Cairn, Bunnamohaun, Co. Mayo
Co. Mayo |
Cairns
On the north-western tip of Clare Island, a loose scatter of large stones sits part-buried in turf on a south-facing slope, roughly eight to ten metres across at its widest.
It looks, at first glance, like nothing more than the kind of stony disorder that turns up all over the west of Ireland. Look more carefully, though, and something deliberate begins to emerge: a small arc of set stones, about two metres across, appended to the south-western edge of the mass. Whether this is a cairn, a prehistoric burial or memorial mound of piled stones, or the remains of a simple hut, or some combination of the two, nobody has yet been able to say with certainty. The honest answer recorded for this site is that it may be all three things in sequence, a cairn that was later hollowed out or built upon by someone who needed shelter.

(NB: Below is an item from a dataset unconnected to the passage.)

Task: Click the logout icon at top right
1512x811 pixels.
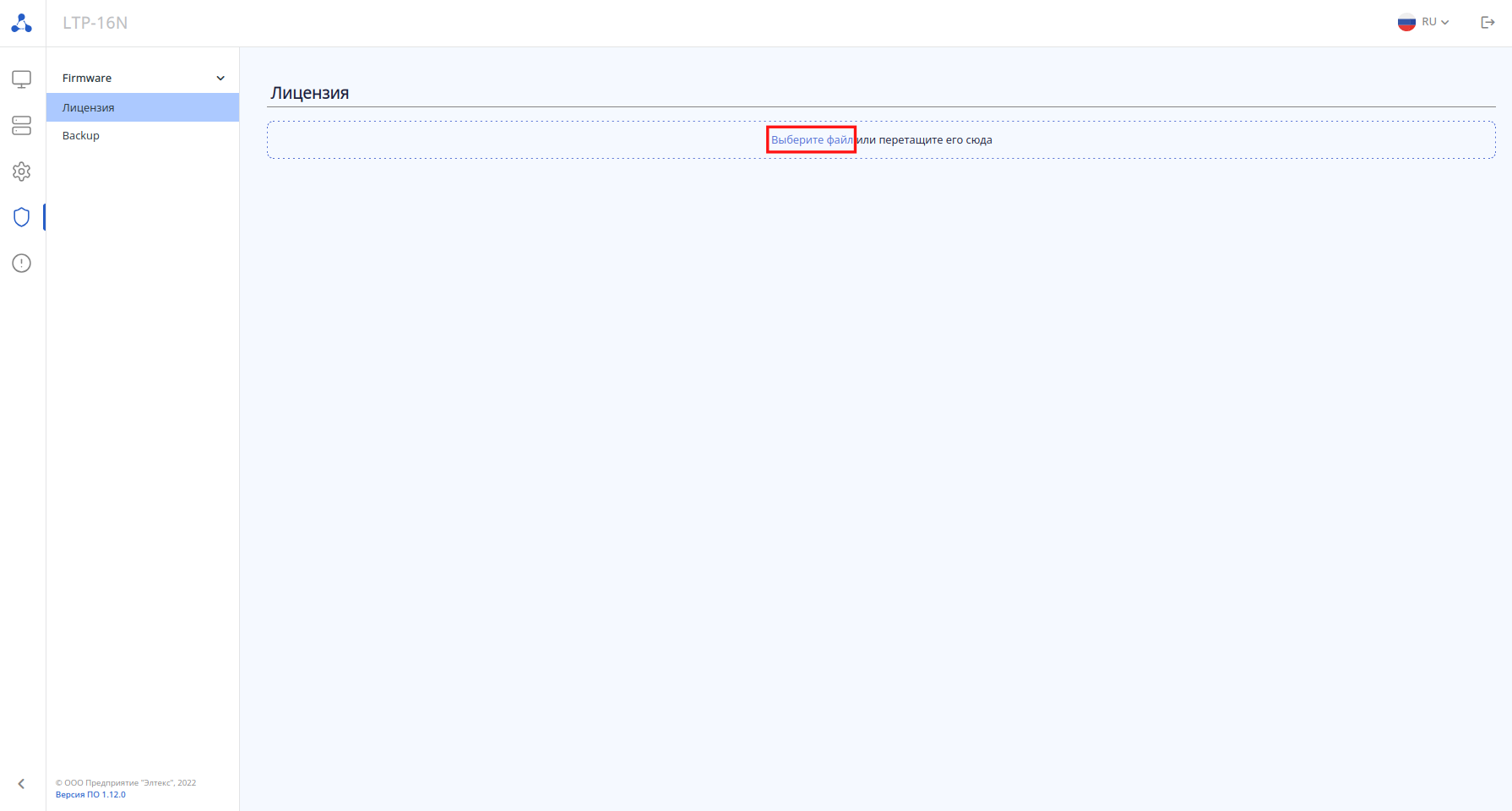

The setting sharpens the ambiguity rather than resolving it. High cliffs fall to the sea roughly 200 metres to the north, and the terrace on which the stones rest opens broadly to the west and south, across coastal commonage that would once have been actively farmed or grazed. The landscape around the knoll is full of related traces. Relict field walls, part of an extensive system of enclosures, run along the western, northern, and eastern slopes, and one wall about 40 metres to the north curves in an irregular, meandering arc some 35 metres long across the eastern slope. A possible hut site lies 45 metres to the north. Taken together, these features suggest a stretch of ground that was used, modified, and reused over a long period, with the stone scatter at Bunnamohaun sitting somewhere in the middle of that layered activity, its original purpose absorbed into later ones. The site was brought to the attention of the National Monuments Service by archaeologist Michael Gibbons.